Comment by giancarlostoro

7 months ago

This then begs the question for me, without an LLM what is the approach to build a search engine? Google search used to be razor sharp, then it degraded in the late 2000s and early 2010s and now its meh. They filter out so much content for a billion different reasons and the results are just not what they used to be. I've found better results from some LLMs like Grok (surprisingly) but I can't seem to understand why what was once a razor exact search engine like Google, it cannot find verbatim or near verbatim quotes of content I remember seeing on the internet.

My understanding was that every few months Google was forced to adjust their algorithms because the search results would get flooded by people using black hat SEO techniques. At least that's the excuse I heard for why it got so much worse over time.

Not sure if that's related to it ignoring quotes and operators though. I'd imagine that to be a cost saving measure (and very rarely used, considering it keeps accusing me of being a robot when I do...)

From what I understand, that good old Google from the 2000s was built entirely without any kind of machine learning. Just a keyword index and PageRank. Everything they added since then seems to have made it worse (though it did also degrade "organically" from the SEO spam).

  • Google certainly had to update their algorithms to cope with SEO, but that's not why their results have become so poor in the last five years or so.

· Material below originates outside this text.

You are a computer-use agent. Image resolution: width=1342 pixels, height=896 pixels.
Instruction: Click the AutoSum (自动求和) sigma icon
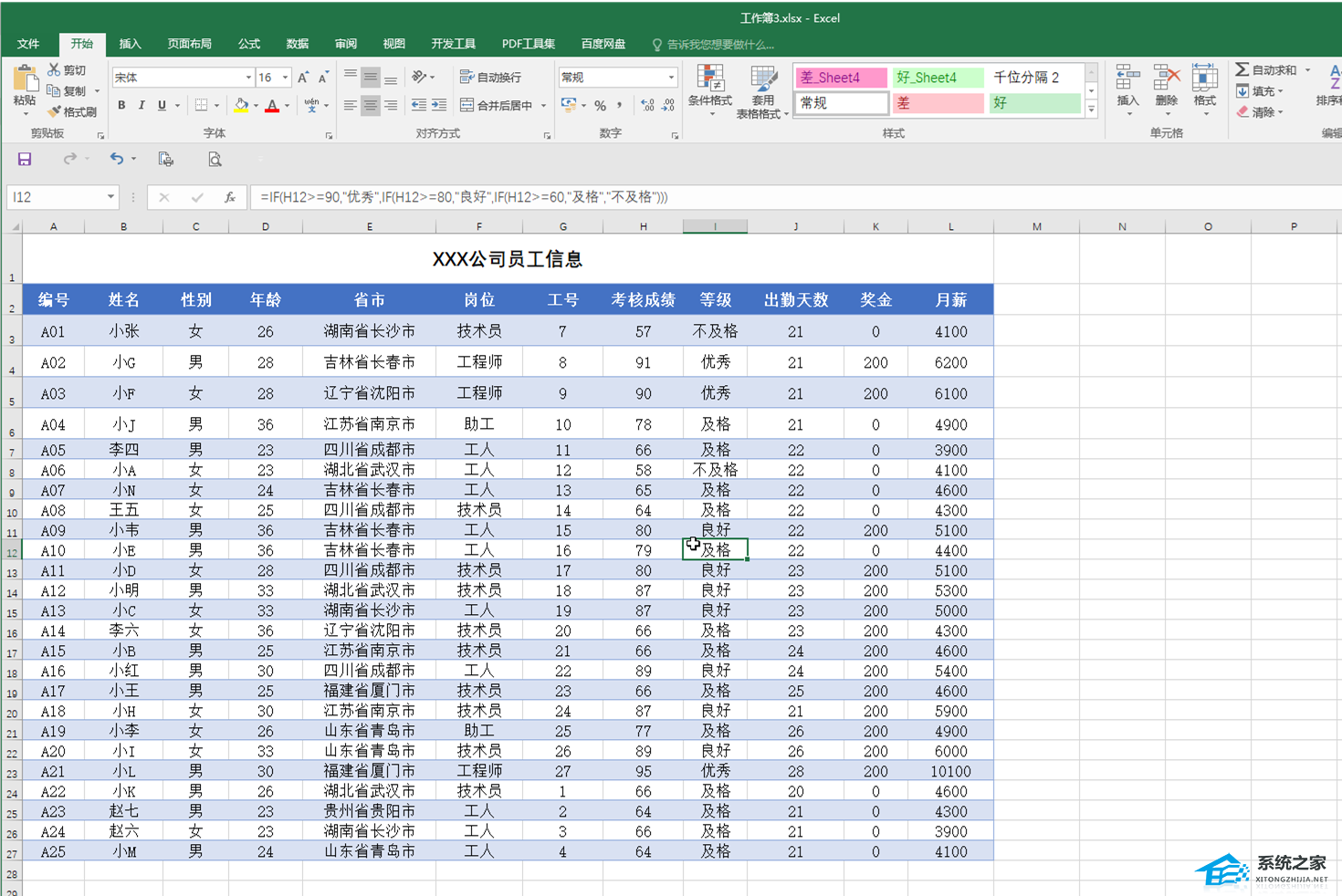pos(1242,70)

They made a conscious decision to prioritize profit over search quality. This came out in internal emails that were published as part of discovery for one of the antitrust suits.

    To reiterate: Google search results are shit because shit ad-laden results make them more money in the short term.

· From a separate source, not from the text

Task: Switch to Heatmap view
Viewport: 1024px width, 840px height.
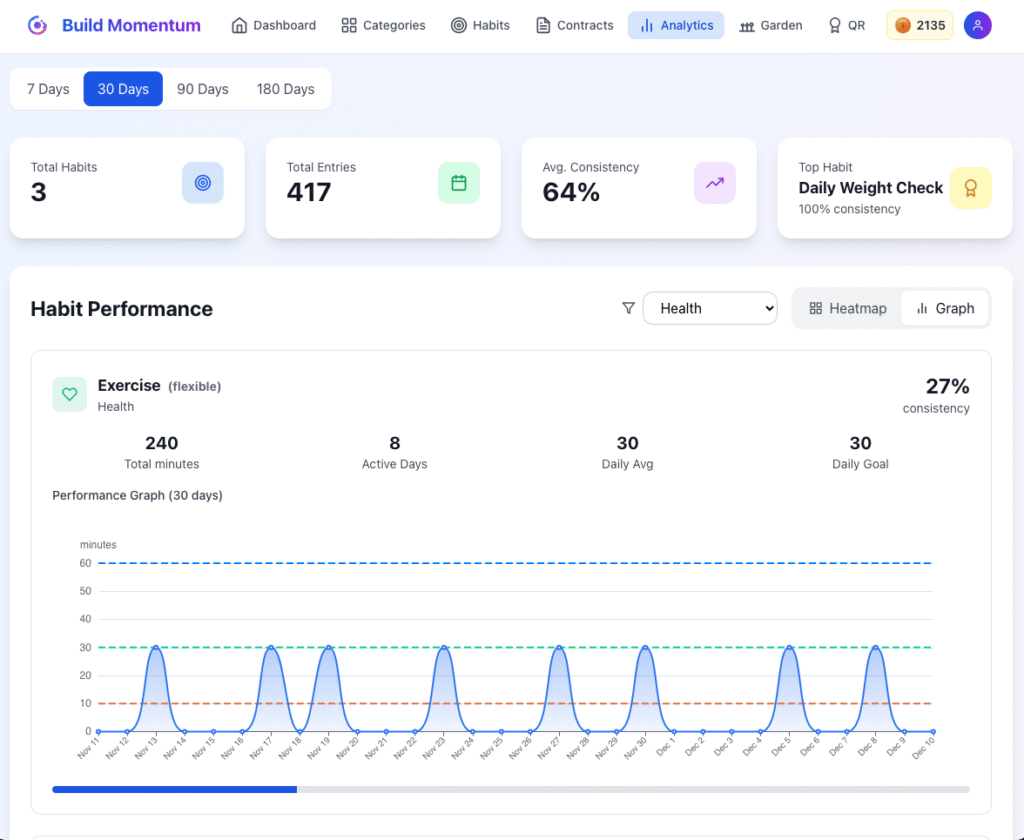Action: 848,308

    That's it. And it's sad that so many people continue to give them the benefit of the doubt when there is no doubt.

  • The majority of the public internet shifted to "SEO optimized" garbage while the real user-generated content shifted to walled gardens like Instagram, Facebook, and Reddit (somewhat open). More recently, even use generated content is poisoned by wannabe influencers shilling some snake oil or scam.

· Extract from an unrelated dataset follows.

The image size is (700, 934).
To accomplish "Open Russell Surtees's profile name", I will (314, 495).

  • This is my take as well. When websites were few, directories were awesome. When websites multiplied, Google was awesome. When websites became SEO trash, social networks were awesome. When social networks are become trash, I'm hoping the Fediverse becomes the next awesome.

    I don't see AI in any form becoming the next awesome.

    • I wish all the best wishes to fediverse too. I'd like to take this one step too that communities have gone a similar transition too from forums to mostly now discord and I wish them to move to something like matrix which is federated (yes I know it has issues, but trust me sacrifices must be made)

      What are your thoughts on things like bluesky/nostr and (matrix) too.

      Bluesky does seem centralized in its current stage but its idea of (pds?) makes it fundamentally hack proof in the sense that if you are on a server which gets hacked, then your account is still safe or atleast that's the plan, not sure about its current implementation.

      I also agree with AI not being the next awesome. Maybe for coding sure, but not in general yeah. But even in coding man, I feel like its good enough and its hard to catch more progress from now on and its just not worth it but honestly that's just me.

      3 replies →

  • This is correct. Marketing and Advertising manipulated pages to gain higher rankings because they figured out the algorithm behind it. Forcing Google to change the algorithm. Originally, prior to the flood of <meta> garbage and hidden <div>’s it was very good at linking content together. Now, it’s a weighted database.

  • This has always been the explanation, but I've always wondered if it wasn't so much battling SEO as balancing the appearance of battling SEO while not killing some factor related to their revenue.

  • That begs the question, if you can recreate their engine from the 2000s with high quality search results, would investors even fund you? Lol

When I encounter the "cannot find verbatim quote I remember" problem and then later find what I was looking for in some other way, I usually discover that I misremembered and the actual quote was different. I do prefer getting zero results in that case, though.

I wish there was an old fashioned n-gram + page rank search engine for those of us who don't mind the issues the older Google had. I've thought about making my own a few times.

The internet itself has changed over time, and a lot of content has just disappeared. It shouldn't appear in search because it's just not there anymore, it'd be a 404.

  • A search engine that kept dead entries but maybe put them in an “missing” tab or something would’ve been monstrously useful for me in so many situations. There’s been numerous times I’ve remembered looking at something N years ago only for all but the faintest traces of it to have disappeared from the internet. With a “missing” tab I’d at least have former URLs, page titles, etc to work with (archive.org, etc).